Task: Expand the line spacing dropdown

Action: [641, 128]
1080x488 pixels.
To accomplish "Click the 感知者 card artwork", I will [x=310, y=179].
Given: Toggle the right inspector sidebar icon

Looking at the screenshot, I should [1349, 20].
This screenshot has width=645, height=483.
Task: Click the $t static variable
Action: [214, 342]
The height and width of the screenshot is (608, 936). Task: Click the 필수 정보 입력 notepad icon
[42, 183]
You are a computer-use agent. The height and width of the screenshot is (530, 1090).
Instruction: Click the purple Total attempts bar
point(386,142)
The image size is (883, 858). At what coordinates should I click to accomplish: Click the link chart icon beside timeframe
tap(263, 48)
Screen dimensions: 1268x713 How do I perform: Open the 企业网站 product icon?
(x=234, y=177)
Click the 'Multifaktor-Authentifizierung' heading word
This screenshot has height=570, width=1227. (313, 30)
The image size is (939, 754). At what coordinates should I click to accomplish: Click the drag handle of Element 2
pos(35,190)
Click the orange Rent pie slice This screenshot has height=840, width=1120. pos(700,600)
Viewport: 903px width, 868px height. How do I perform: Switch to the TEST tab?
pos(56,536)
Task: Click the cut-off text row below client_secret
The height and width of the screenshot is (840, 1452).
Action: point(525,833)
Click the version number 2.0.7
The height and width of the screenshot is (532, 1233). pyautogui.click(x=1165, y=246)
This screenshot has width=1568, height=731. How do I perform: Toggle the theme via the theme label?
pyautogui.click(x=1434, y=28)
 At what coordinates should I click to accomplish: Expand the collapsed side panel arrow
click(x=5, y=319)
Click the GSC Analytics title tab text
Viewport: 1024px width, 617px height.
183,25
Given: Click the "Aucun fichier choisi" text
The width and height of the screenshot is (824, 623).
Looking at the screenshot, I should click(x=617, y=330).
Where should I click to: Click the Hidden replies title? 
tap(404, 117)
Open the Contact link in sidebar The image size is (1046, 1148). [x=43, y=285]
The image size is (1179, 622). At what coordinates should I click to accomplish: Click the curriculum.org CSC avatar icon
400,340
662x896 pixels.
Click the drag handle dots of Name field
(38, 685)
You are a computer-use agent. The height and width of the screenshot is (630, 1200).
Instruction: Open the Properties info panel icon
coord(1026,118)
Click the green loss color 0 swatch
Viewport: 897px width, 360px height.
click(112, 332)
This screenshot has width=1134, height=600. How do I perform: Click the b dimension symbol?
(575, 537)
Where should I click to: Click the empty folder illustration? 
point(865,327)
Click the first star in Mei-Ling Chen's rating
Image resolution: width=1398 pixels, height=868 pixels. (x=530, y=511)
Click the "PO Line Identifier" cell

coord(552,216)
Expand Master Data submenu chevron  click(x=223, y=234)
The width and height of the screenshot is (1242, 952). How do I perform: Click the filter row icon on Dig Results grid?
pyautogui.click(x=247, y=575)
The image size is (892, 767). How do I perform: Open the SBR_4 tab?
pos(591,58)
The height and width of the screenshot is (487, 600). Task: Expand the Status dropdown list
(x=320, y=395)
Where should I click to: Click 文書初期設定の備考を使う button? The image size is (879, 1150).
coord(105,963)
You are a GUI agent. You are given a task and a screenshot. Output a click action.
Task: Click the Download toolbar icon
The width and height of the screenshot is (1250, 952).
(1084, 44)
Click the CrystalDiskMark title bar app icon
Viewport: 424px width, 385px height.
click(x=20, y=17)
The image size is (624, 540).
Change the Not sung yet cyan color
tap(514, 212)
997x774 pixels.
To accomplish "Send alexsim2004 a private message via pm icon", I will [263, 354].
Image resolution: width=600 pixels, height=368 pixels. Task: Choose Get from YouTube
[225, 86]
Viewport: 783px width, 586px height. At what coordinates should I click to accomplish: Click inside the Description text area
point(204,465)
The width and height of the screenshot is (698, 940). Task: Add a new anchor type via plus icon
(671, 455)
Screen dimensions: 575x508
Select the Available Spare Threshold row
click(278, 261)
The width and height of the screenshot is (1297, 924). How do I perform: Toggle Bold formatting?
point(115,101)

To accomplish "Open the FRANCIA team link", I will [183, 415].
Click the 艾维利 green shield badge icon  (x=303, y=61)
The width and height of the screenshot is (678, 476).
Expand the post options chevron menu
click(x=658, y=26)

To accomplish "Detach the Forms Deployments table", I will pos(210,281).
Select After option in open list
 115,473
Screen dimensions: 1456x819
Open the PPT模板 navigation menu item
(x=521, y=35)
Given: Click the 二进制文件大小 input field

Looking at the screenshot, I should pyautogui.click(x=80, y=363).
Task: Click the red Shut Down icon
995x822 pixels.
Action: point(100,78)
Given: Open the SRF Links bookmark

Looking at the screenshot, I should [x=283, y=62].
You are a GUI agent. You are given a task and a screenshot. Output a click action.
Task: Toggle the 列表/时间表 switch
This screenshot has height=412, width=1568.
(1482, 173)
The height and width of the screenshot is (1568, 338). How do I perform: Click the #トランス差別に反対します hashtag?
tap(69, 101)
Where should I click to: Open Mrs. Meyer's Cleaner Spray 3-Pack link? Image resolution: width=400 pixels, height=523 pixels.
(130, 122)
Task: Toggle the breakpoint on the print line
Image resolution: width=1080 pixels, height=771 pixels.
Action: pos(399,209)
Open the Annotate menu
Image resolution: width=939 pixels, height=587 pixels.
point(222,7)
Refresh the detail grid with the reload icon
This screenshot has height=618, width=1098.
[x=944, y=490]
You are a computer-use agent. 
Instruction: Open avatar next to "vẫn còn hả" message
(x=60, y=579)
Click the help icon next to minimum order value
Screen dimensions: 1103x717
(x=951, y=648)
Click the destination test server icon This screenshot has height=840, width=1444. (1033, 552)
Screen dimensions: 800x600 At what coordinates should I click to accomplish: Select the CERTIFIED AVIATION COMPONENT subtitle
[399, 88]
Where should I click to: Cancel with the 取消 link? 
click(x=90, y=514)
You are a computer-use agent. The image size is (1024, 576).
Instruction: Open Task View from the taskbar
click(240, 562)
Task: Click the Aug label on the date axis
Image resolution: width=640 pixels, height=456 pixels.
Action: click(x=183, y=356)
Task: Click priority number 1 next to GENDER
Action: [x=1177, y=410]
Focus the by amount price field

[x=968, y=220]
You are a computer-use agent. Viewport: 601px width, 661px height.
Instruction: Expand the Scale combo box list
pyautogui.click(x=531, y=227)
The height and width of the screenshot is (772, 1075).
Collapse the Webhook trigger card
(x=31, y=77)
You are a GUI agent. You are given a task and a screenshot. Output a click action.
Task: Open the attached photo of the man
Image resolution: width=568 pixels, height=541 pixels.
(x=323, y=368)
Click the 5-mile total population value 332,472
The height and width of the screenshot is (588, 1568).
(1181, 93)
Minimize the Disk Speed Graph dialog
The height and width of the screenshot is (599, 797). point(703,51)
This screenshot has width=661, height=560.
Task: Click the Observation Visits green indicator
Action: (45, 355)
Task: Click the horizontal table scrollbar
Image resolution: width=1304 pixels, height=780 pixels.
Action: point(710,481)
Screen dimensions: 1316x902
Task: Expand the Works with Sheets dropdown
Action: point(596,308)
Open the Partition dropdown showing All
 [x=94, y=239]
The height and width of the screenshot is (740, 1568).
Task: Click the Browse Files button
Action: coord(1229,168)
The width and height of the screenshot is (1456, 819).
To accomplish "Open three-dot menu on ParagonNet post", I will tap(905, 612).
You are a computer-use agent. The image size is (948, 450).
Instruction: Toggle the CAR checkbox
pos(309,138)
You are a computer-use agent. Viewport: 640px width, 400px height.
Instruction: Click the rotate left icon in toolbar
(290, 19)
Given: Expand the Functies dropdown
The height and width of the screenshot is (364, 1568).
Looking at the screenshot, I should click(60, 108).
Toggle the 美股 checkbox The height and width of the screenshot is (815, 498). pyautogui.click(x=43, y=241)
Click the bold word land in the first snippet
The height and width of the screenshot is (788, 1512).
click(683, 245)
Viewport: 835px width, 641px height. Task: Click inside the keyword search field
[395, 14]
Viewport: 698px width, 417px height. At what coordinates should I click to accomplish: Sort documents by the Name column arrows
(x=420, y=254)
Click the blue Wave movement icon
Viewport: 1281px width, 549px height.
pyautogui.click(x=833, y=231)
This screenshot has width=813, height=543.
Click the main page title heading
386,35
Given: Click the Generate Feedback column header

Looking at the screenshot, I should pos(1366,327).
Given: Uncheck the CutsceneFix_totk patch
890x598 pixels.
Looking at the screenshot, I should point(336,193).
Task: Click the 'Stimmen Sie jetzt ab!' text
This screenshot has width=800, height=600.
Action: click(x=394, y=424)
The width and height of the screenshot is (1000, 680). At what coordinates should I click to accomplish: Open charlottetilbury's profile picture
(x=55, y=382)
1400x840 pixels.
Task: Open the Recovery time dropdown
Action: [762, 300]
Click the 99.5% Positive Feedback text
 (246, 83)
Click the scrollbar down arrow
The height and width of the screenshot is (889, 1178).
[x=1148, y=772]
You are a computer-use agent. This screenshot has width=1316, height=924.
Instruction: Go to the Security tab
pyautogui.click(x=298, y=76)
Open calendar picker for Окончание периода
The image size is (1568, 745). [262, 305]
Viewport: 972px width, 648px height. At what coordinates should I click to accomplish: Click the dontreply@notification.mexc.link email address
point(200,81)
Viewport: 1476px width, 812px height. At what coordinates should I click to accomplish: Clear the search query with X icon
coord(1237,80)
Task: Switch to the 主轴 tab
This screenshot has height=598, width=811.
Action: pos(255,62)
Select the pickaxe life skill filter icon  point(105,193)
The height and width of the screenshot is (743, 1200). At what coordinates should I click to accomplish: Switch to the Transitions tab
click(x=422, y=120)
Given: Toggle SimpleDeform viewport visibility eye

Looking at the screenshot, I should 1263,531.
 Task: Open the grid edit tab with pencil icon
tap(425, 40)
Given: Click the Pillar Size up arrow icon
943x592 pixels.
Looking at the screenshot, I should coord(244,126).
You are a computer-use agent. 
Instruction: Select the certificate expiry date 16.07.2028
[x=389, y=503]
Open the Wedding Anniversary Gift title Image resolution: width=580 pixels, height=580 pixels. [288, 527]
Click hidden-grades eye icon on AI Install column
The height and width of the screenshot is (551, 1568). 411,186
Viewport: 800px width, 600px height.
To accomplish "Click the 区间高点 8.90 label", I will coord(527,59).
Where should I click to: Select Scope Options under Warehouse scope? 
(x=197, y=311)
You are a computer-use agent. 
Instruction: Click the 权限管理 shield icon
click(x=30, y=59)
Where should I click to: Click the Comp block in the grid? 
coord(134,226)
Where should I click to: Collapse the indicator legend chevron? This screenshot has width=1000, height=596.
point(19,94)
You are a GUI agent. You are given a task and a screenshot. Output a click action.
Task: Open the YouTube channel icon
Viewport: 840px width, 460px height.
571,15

▶ [PROBLEM TO SOLVE]: Search the records above for the string "computer". Copy every line that contains it.

▶ [WRITTEN RESPONSE]:
You are a computer-use agent. The height and width of the screenshot is (530, 1090).
You are a computer-use agent. The height and width of the screenshot is (630, 1200).
You are a computer-use agent. 
You are a computer-use agent. The image size is (1024, 576).
You are a computer-use agent. Viewport: 601px width, 661px height.
You are a computer-use agent. The image size is (948, 450).
You are a computer-use agent. Viewport: 640px width, 400px height.
You are a computer-use agent. This screenshot has width=1316, height=924.
You are a computer-use agent. 
You are a computer-use agent. 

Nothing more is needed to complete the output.